The Cedar Lakes Conservation Foundation purchased the 108 acre Zuern Family Homestead in 2008. Geoff Maclay, founder of the Cedar Lakes Conservation Foundation, began talking with the Zuern family about preservation in the 1980s. Charitable contributions raised by the Foundation under a long-term project entitled “Kettle Hills Nature Preserve” made the organization’s eventual purchase of the Zuern Family Homestead possible. Partnerships forged with state and federal land conservation programs supported purchase of the Zuern Family Homestead. Contiguous with properties which were previously preserved, the combined 414 acres of mid-kettle moraine landscape will now remain natural woodlands, wetlands, and prairie.

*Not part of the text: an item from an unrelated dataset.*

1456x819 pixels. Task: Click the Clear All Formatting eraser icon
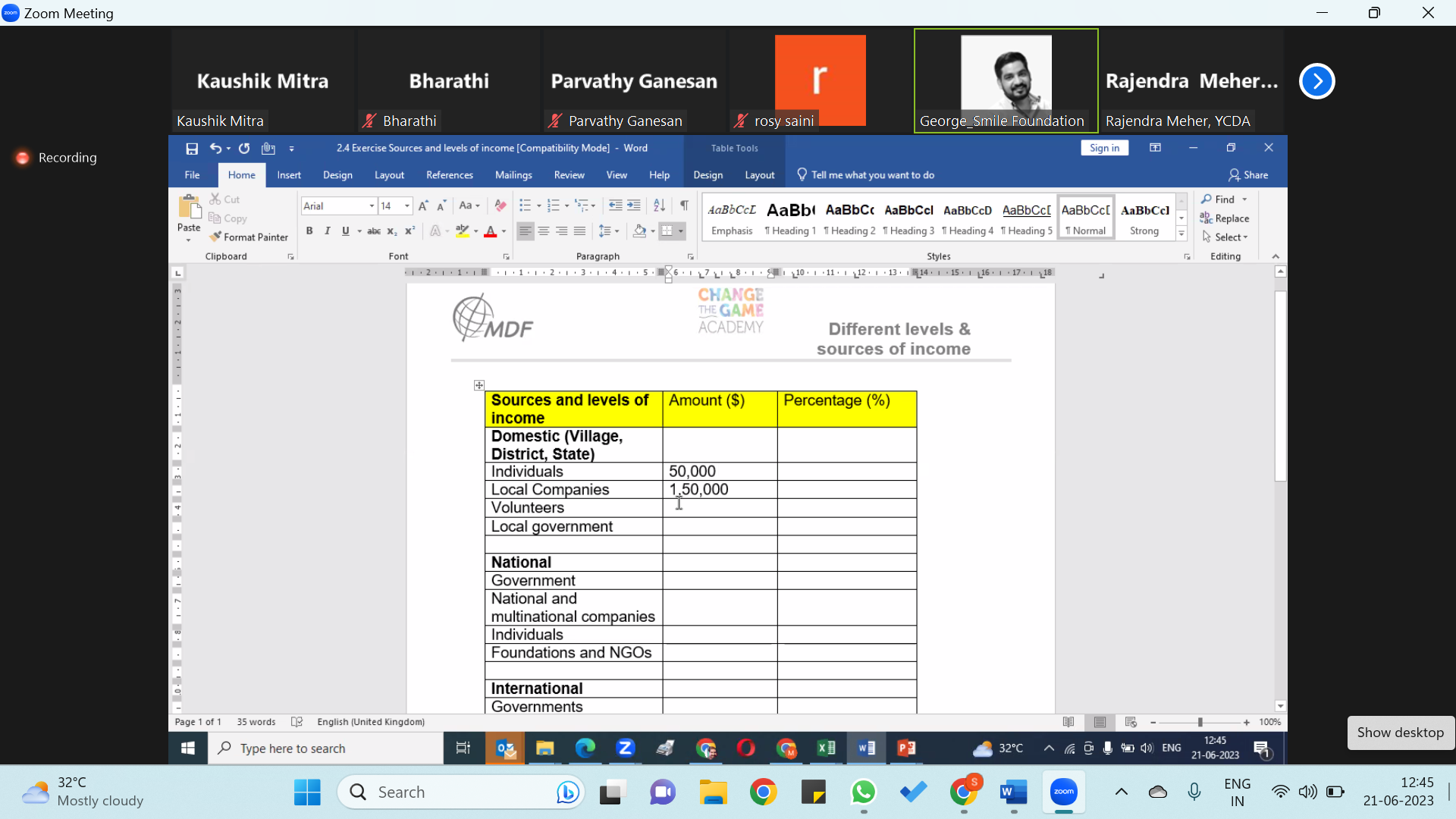click(x=500, y=206)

“Down deep, our hope was to preserve the land. It was Mary (Zuern) who took the initiative to get us moving forward,” explained Don Zuern.

Kettle Hills Nature Preserve benefits the public through the preservation of Wisconsin’s vanishing natural heritage, protection of wildlife corridors and improved water quality. It provides trails for hiking and cross-country skiing and preservation of the views so many can enjoy. Ownership was transferred to Department of Natural Resources to manage the new mid-kettle moraine parkland, which marks progress toward shared long-term goals of connecting the northern and southern units of Wisconsin’s Kettle Moraine and installing additions to the Ice Age Trail.

Cedar Lakes Conservation Foundation is grateful to the Zuern family for working to achieve preservation of their homestead, which will now only become more special to generations of visitors, and to the many contributors who made it possible.